• _Exercise instructions_
Repeat the rows from the line containing "1024x768 pixels. How" through the line containing "tap(311, 18)", swapping "insert space tool" for "selection tool" and keeping everything else the same. Omit the pictures from your answer.

• _Record list_
-.-.-

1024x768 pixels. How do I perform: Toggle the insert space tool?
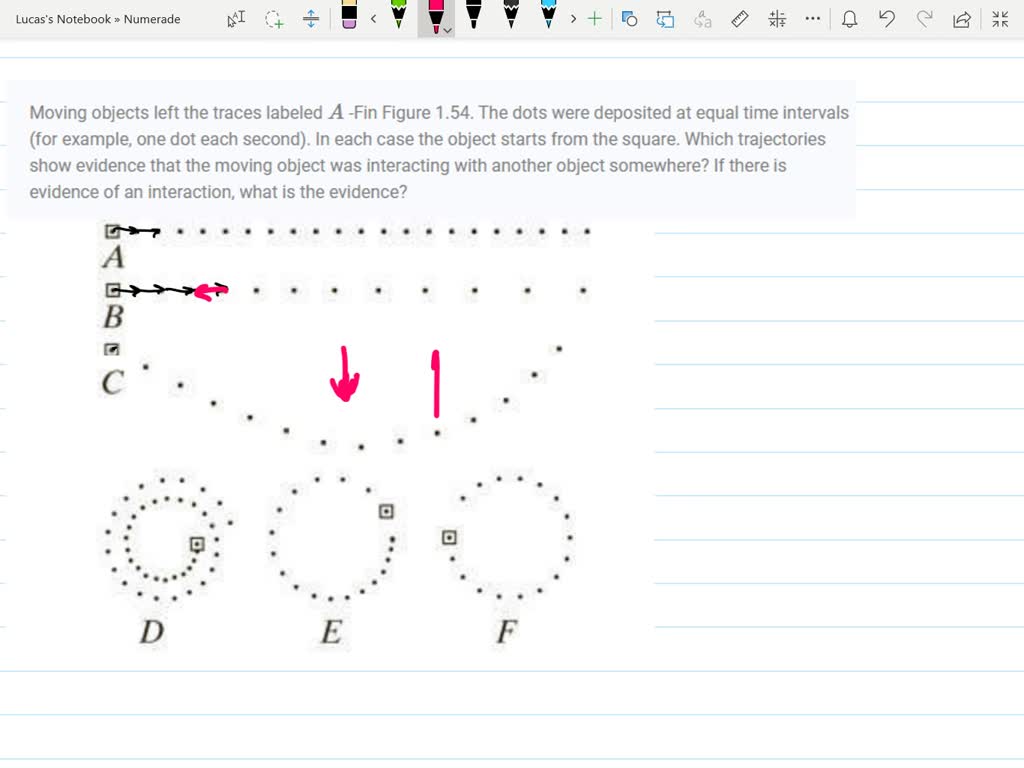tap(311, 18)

-.-.-

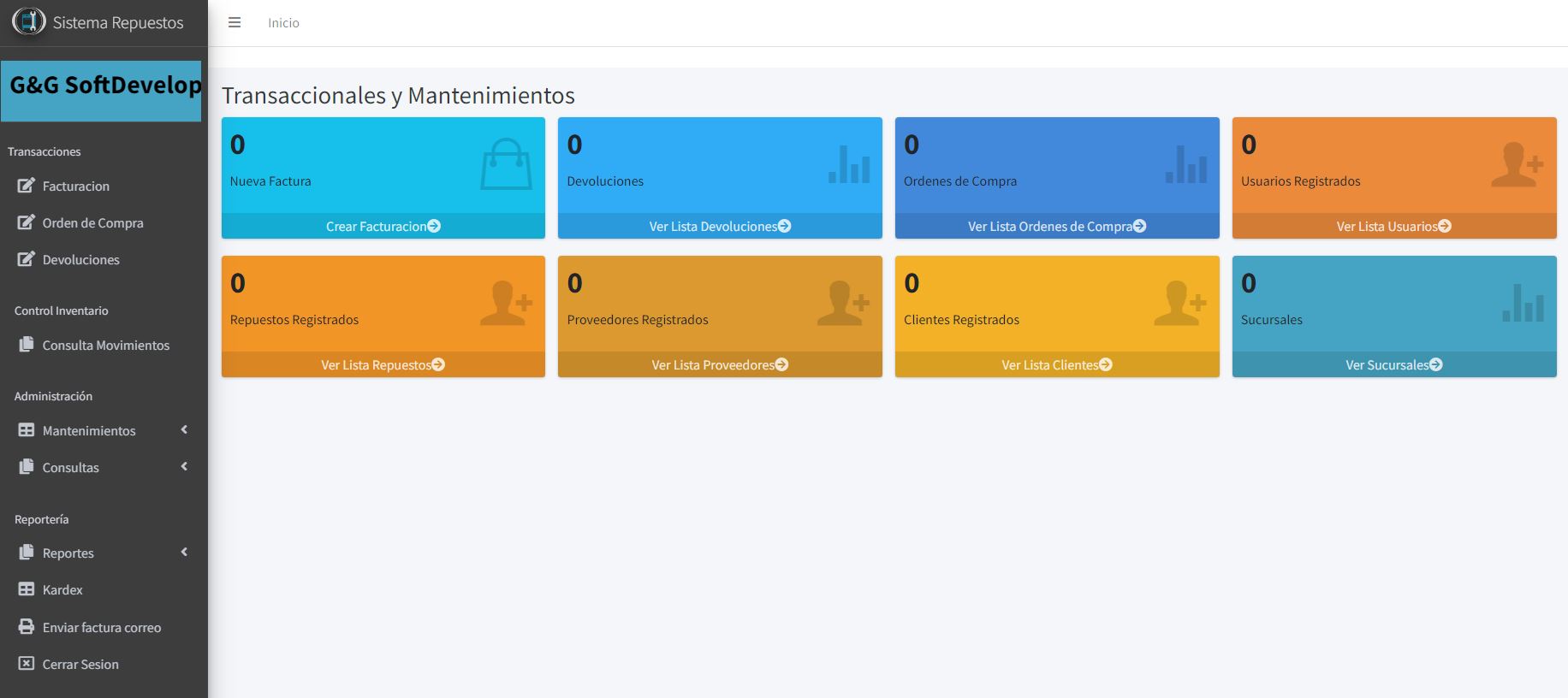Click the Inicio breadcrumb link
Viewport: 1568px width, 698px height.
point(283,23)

-.-.-

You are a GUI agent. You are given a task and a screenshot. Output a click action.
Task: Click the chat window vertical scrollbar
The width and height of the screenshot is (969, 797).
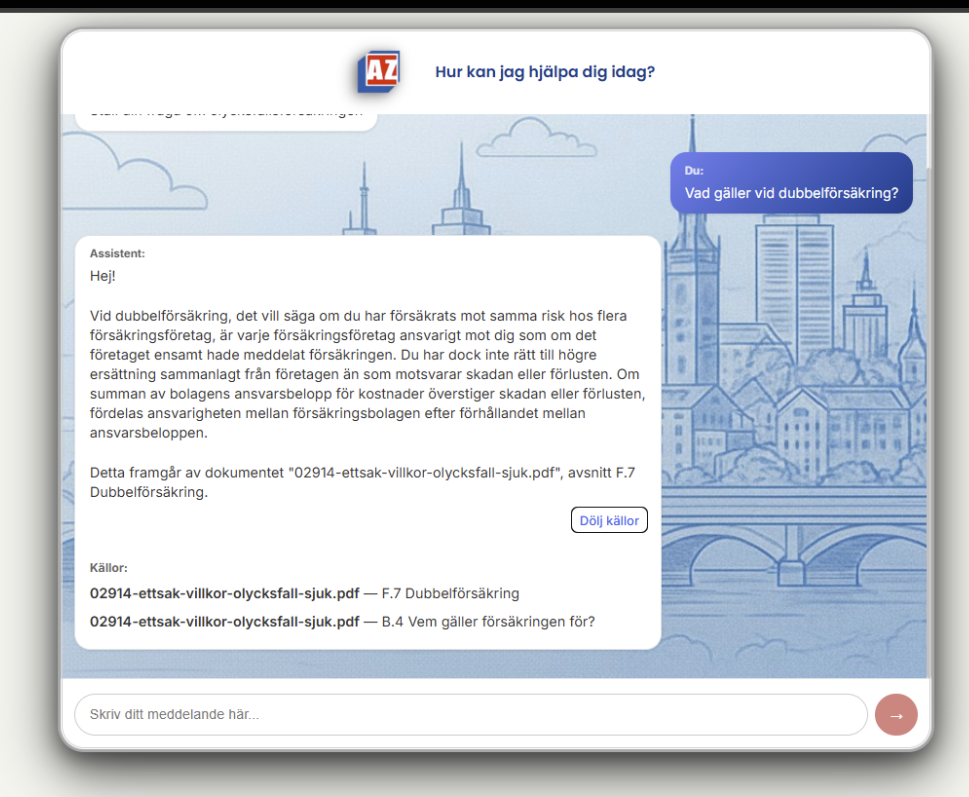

-.-.-

• _Problem solution_
1024x768 pixels. How do I perform: Toggle the selection tool?
tap(311, 18)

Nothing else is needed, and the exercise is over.